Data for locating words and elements

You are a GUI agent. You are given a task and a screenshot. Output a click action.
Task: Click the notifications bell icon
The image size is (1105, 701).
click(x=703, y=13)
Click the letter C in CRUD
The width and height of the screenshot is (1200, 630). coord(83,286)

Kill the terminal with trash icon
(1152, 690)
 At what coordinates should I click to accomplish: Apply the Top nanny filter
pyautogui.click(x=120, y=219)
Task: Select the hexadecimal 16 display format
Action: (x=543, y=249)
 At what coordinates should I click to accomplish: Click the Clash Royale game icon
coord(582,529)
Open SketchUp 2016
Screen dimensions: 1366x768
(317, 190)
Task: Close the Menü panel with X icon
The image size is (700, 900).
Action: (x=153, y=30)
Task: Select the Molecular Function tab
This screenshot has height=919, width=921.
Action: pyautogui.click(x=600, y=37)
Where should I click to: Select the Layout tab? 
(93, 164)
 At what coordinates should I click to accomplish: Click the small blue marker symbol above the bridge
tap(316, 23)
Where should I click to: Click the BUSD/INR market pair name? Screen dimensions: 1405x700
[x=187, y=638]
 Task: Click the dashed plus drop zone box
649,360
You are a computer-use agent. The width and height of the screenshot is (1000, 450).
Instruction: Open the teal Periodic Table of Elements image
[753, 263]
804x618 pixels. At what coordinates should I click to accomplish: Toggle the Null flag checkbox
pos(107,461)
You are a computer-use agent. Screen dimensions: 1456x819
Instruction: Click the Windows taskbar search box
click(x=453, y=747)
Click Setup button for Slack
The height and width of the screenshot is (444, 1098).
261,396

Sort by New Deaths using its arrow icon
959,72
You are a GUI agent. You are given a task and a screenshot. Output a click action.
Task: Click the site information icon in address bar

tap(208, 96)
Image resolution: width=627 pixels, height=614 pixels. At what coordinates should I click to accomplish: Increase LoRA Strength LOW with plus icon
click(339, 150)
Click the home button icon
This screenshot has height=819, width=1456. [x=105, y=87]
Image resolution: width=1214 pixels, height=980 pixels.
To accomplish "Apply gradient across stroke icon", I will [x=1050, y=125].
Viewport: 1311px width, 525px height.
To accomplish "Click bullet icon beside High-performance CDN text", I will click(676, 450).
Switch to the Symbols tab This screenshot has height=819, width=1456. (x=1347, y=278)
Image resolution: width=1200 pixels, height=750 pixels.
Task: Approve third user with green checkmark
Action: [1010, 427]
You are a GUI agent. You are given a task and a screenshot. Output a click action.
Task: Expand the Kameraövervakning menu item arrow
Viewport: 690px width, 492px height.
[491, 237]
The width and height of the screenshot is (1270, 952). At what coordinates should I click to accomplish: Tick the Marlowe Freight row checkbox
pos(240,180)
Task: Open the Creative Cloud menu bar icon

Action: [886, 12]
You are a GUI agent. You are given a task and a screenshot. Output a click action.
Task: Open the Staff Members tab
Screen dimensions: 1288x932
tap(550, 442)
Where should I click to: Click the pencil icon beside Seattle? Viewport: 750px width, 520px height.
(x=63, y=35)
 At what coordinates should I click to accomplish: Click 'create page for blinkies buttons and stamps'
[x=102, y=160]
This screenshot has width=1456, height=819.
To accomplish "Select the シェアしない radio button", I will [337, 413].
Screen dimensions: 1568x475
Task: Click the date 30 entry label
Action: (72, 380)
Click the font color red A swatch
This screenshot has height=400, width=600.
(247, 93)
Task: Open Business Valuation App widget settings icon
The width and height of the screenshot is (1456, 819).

### Written task
Convert every line of the material above into a JSON list of strings, one string per line, and omit any blank lines.

### Task result
[
  "You are a GUI agent. You are given a task and a screenshot. Output a click action.",
  "Task: Click the notifications bell icon",
  "The image size is (1105, 701).",
  "click(x=703, y=13)",
  "Click the letter C in CRUD",
  "The width and height of the screenshot is (1200, 630). coord(83,286)",
  "Kill the terminal with trash icon",
  "(1152, 690)",
  " At what coordinates should I click to accomplish: Apply the Top nanny filter",
  "pyautogui.click(x=120, y=219)",
  "Task: Select the hexadecimal 16 display format",
  "Action: (x=543, y=249)",
  " At what coordinates should I click to accomplish: Click the Clash Royale game icon",
  "coord(582,529)",
  "Open SketchUp 2016",
  "Screen dimensions: 1366x768",
  "(317, 190)",
  "Task: Close the Menü panel with X icon",
  "The image size is (700, 900).",
  "Action: (x=153, y=30)",
  "Task: Select the Molecular Function tab",
  "This screenshot has height=919, width=921.",
  "Action: pyautogui.click(x=600, y=37)",
  "Where should I click to: Select the Layout tab? ",
  "(93, 164)",
  " At what coordinates should I click to accomplish: Click the small blue marker symbol above the bridge",
  "tap(316, 23)",
  "Where should I click to: Click the BUSD/INR market pair name? Screen dimensions: 1405x700",
  "[x=187, y=638]",
  " Task: Click the dashed plus drop zone box",
  "649,360",
  "You are a computer-use agent. The width and height of the screenshot is (1000, 450).",
  "Instruction: Open the teal Periodic Table of Elements image",
  "[753, 263]",
  "804x618 pixels. At what coordinates should I click to accomplish: Toggle the Null flag checkbox",
  "pos(107,461)",
  "You are a computer-use agent. Screen dimensions: 1456x819",
  "Instruction: Click the Windows taskbar search box",
  "click(x=453, y=747)",
  "Click Setup button for Slack",
  "The height and width of the screenshot is (444, 1098).",
  "261,396",
  "Sort by New Deaths using its arrow icon",
  "959,72",
  "You are a GUI agent. You are given a task and a screenshot. Output a click action.",
  "Task: Click the site information icon in address bar",
  "tap(208, 96)",
  "Image resolution: width=627 pixels, height=614 pixels. At what coordinates should I click to accomplish: Increase LoRA Strength LOW with plus icon",
  "click(339, 150)",
  "Click the home button icon",
  "This screenshot has height=819, width=1456. [x=105, y=87]",
  "Image resolution: width=1214 pixels, height=980 pixels.",
  "To accomplish \"Apply gradient across stroke icon\", I will [x=1050, y=125].",
  "Viewport: 1311px width, 525px height.",
  "To accomplish \"Click bullet icon beside High-performance CDN text\", I will click(676, 450).",
  "Switch to the Symbols tab This screenshot has height=819, width=1456. (x=1347, y=278)",
  "Image resolution: width=1200 pixels, height=750 pixels.",
  "Task: Approve third user with green checkmark",
  "Action: [1010, 427]",
  "You are a GUI agent. You are given a task and a screenshot. Output a click action.",
  "Task: Expand the Kameraövervakning menu item arrow",
  "Viewport: 690px width, 492px height.",
  "[491, 237]",
  "The width and height of the screenshot is (1270, 952). At what coordinates should I click to accomplish: Tick the Marlowe Freight row checkbox",
  "pos(240,180)",
  "Task: Open the Creative Cloud menu bar icon",
  "Action: [886, 12]",
  "You are a GUI agent. You are given a task and a screenshot. Output a click action.",
  "Task: Open the Staff Members tab",
  "Screen dimensions: 1288x932",
  "tap(550, 442)",
  "Where should I click to: Click the pencil icon beside Seattle? Viewport: 750px width, 520px height.",
  "(x=63, y=35)",
  " At what coordinates should I click to accomplish: Click 'create page for blinkies buttons and stamps'",
  "[x=102, y=160]",
  "This screenshot has width=1456, height=819.",
  "To accomplish \"Select the シェアしない radio button\", I will [337, 413].",
  "Screen dimensions: 1568x475",
  "Task: Click the date 30 entry label",
  "Action: (72, 380)",
  "Click the font color red A swatch",
  "This screenshot has height=400, width=600.",
  "(247, 93)",
  "Task: Open Business Valuation App widget settings icon",
  "The width and height of the screenshot is (1456, 819)."
]